Graduating with Honors
by Ronah Sadan
March’s final week ushers in not only springtime, but also a hefty batch of papers, each neatly bound, onto Administrative Assistant Leandra Cain’s desk in Murray Hall. These are finished senior theses – the English Department Honors Program’s final component. The program, designed to enrich literary study for especially interested students, guides participants through the most in-depth research and writing project of their college careers.
Professor Richard Dienst, the program’s current director, views it as a flexible framework to help students pursue independent work. “I agreed to direct the program,” he said, “because I enjoy helping people engage with topics they’re passionate about.” Accordingly, Professor Dienst accommodates a wide range of topics, from the classic (John Donne’s Holy Sonnets) to the very recent (comic books), as long as students can pursue them with academic rigor.
For example, Sara Cohen’s thesis analyzes the representation of cities in the comics The Invisibles, Transmetropolitan, and The Authority, combining literary criticism with an urban and architectural studies approach.

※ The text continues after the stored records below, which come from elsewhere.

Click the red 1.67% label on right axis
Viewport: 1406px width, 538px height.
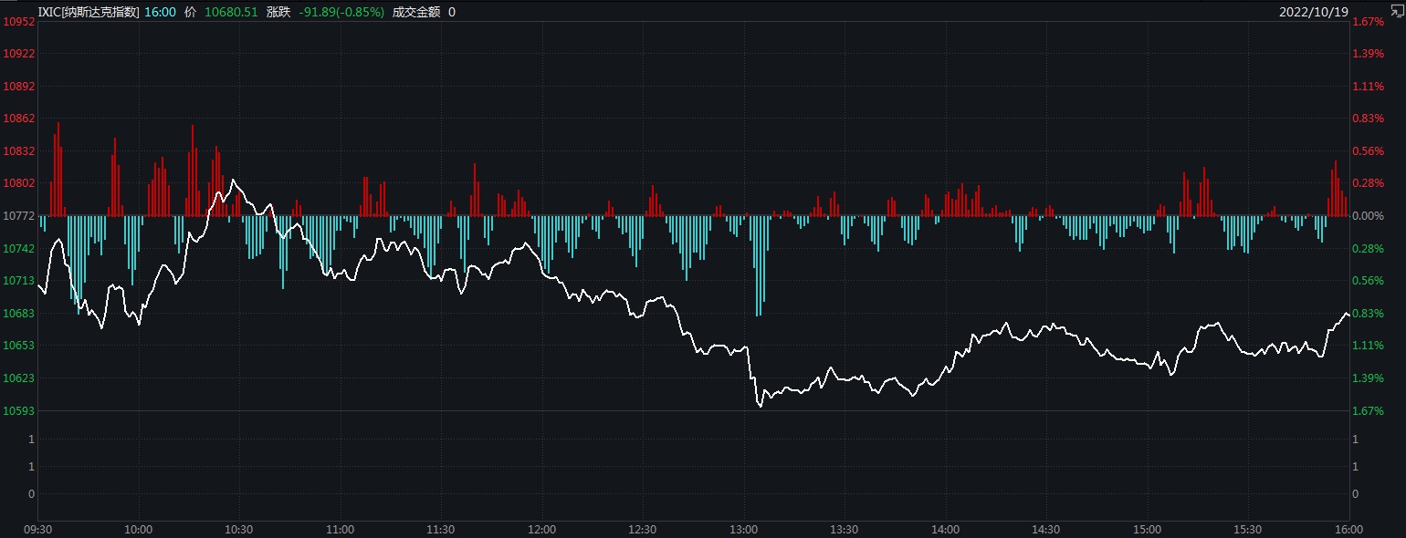[x=1369, y=22]
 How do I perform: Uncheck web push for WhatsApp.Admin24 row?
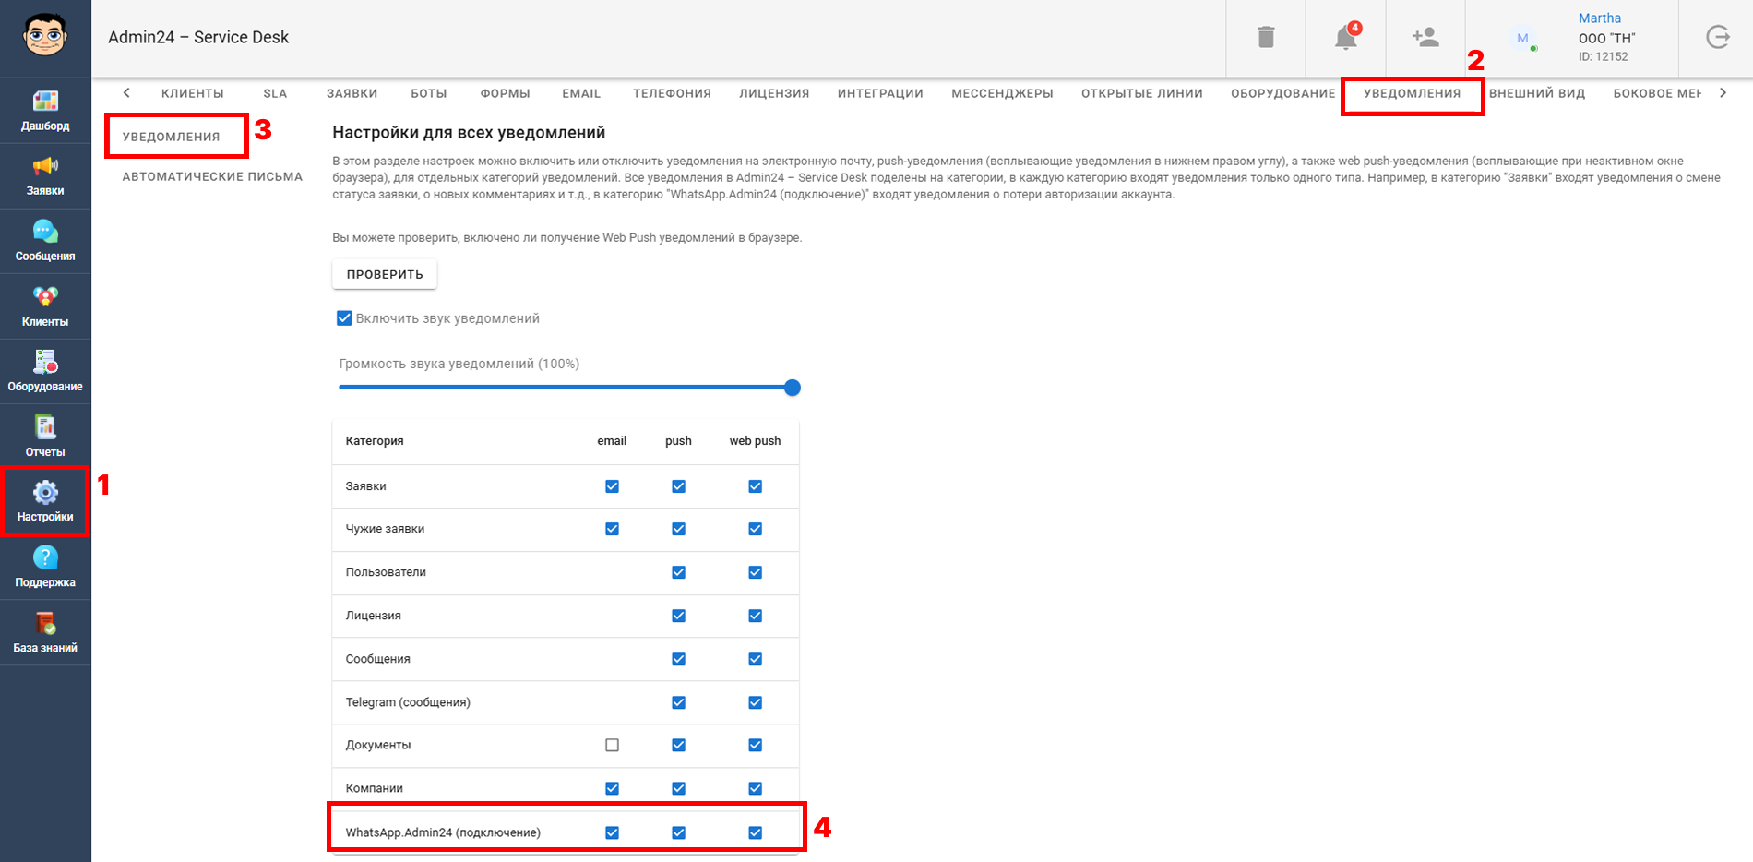click(755, 832)
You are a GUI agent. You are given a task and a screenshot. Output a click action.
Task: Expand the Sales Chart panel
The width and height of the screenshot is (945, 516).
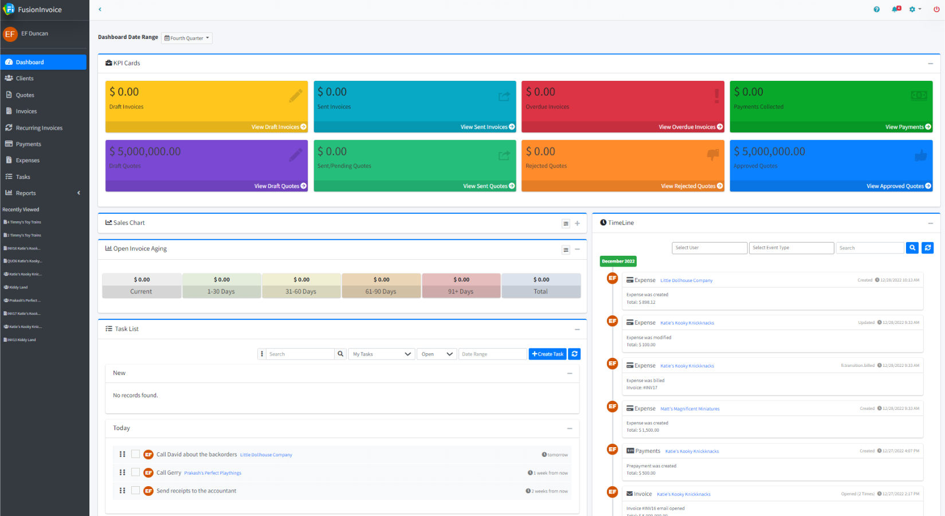point(577,224)
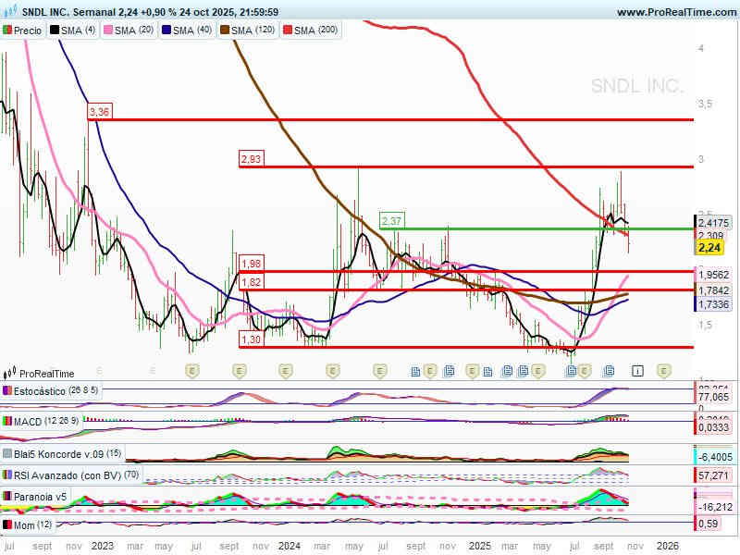The height and width of the screenshot is (555, 740).
Task: Click the Blai5 Koncorde indicator icon
Action: click(7, 454)
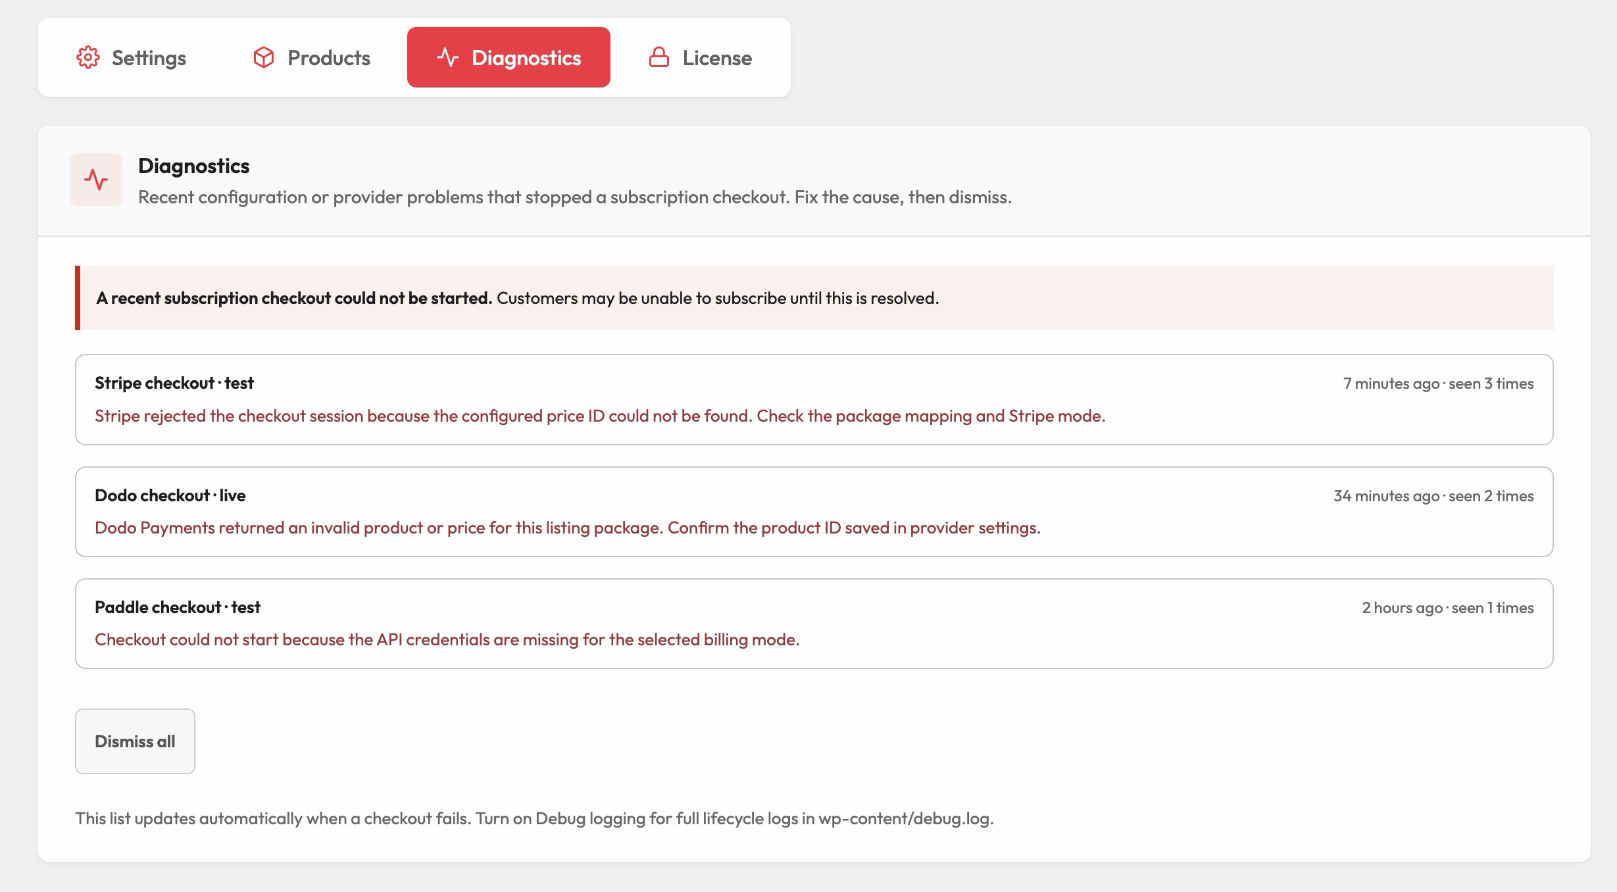This screenshot has width=1617, height=892.
Task: Click the License padlock icon
Action: click(659, 57)
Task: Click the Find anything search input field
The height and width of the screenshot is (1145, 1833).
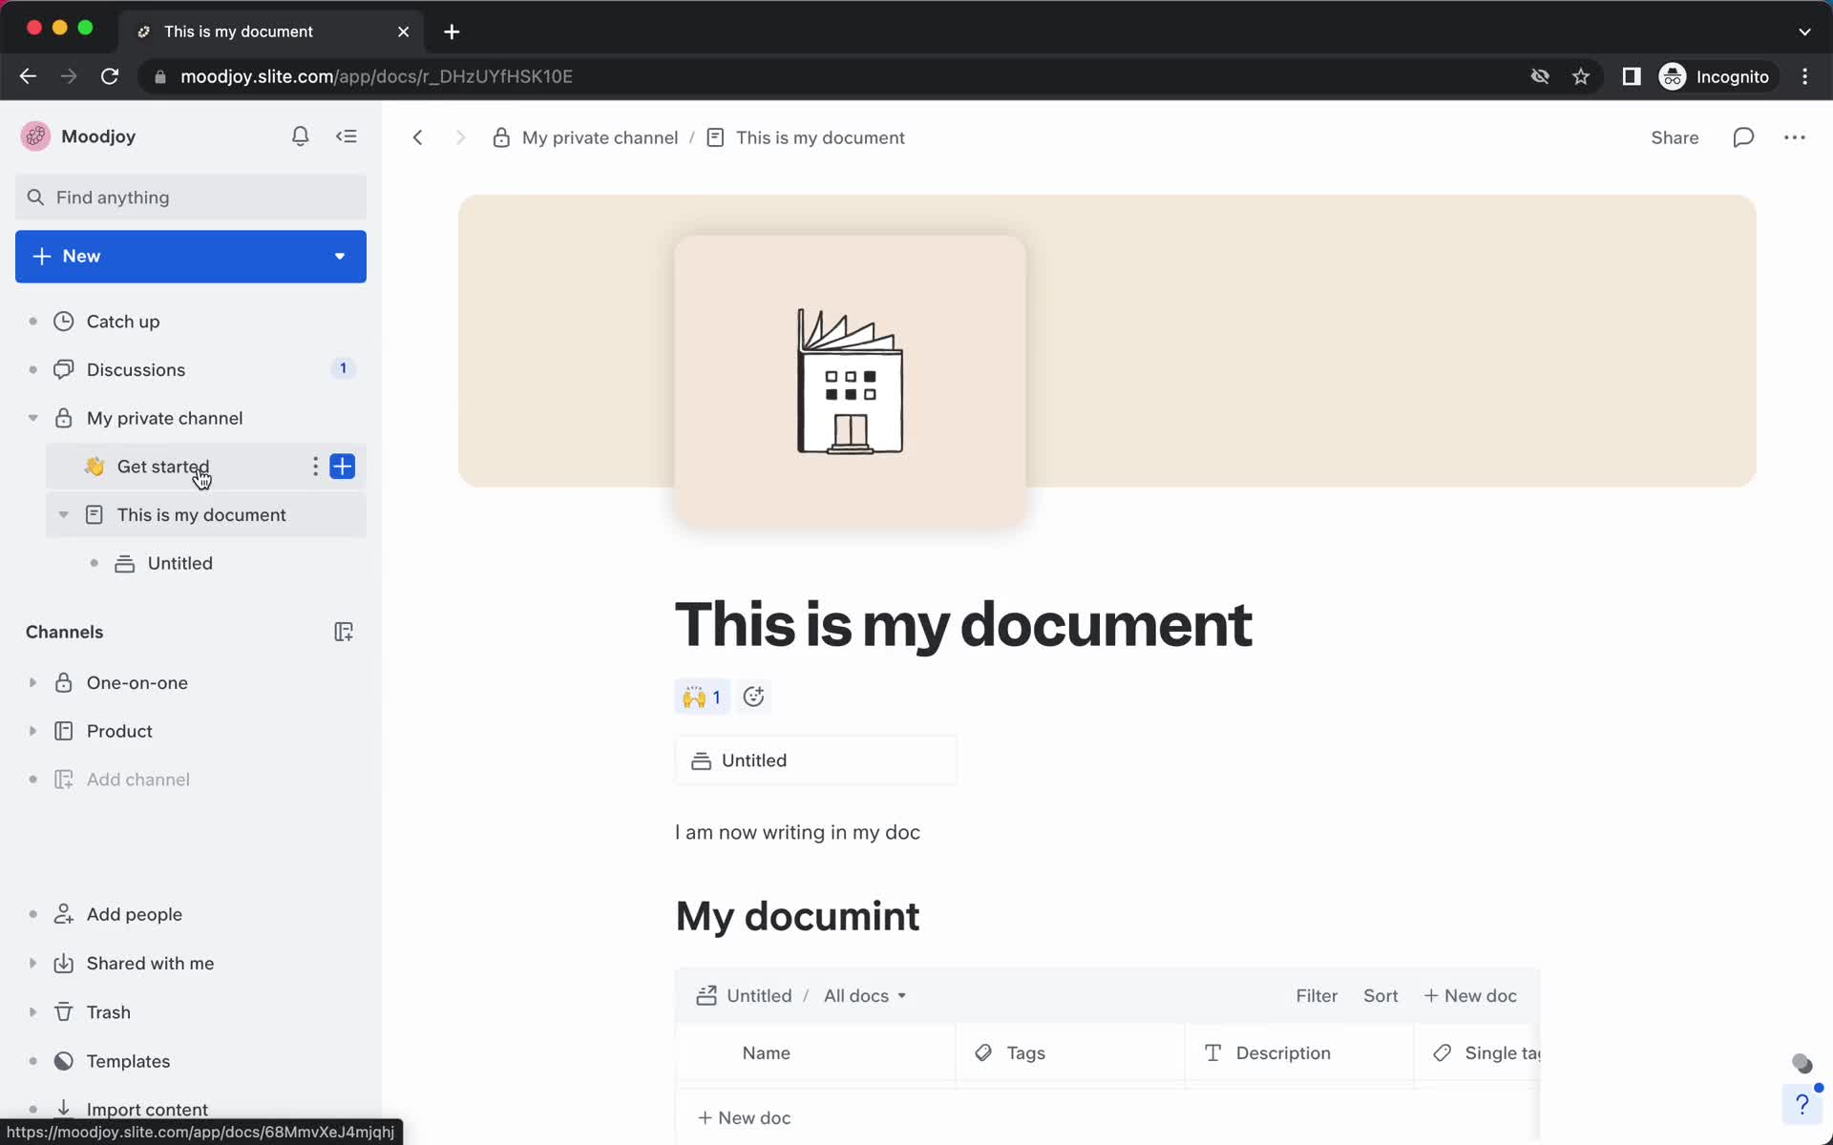Action: 189,198
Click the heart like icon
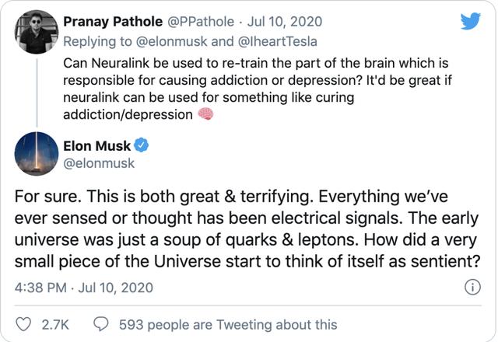Viewport: 498px width, 342px height. 24,325
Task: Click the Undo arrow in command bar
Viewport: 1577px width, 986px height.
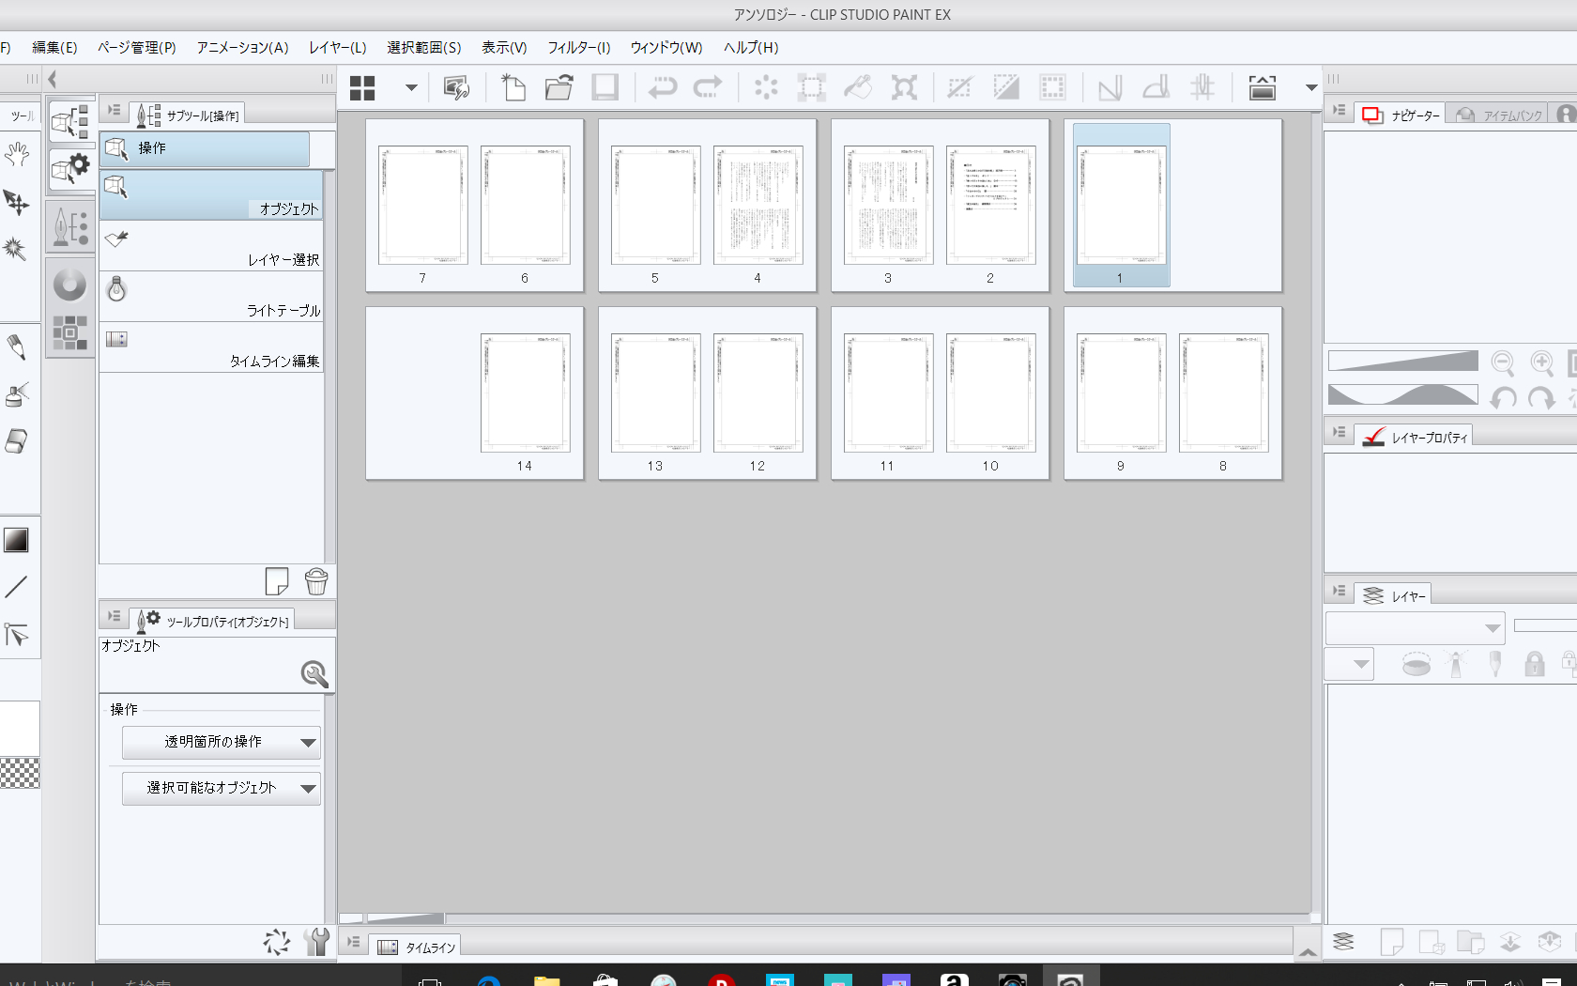Action: tap(663, 88)
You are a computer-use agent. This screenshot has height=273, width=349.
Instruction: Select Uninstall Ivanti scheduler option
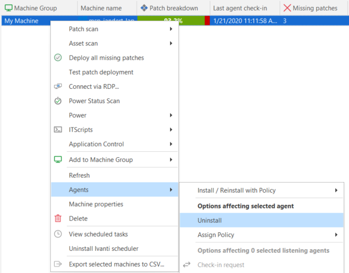pos(104,249)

Ms. Cohen said that she initially doubted the program would recognize her proposed topic, but upon finding a surprising amount of support from faculty, realized it was possible.
Professor Dienst’s main responsibilities include helping students refine their topics, teaching a one-credit course on advanced humanities research methods, and matching students with appropriate thesis advisors. The student-advisor relationship constitutes the core of the Honors Program. Ideally, advisors should offer both knowledge and curiosity regarding advisees’ topics. Professor John McClure, veteran advisor, noted that he rejects proposals that treat subjects or critical approaches outside his specialization. “It’s worth finding someone with expertise in your chosen area, or aligning your topic with the expertise of someone you want to work with,” he said emphatically.
Even so, honors students often make themselves as expert as their advisors on their particular topics. “Again and again I’ve found myself learning so much from their projects,” said Professor McClure. “Students engrossed in research find articles I haven’t read or take unanticipated turns of thought about the subject. It’s really invigorating.”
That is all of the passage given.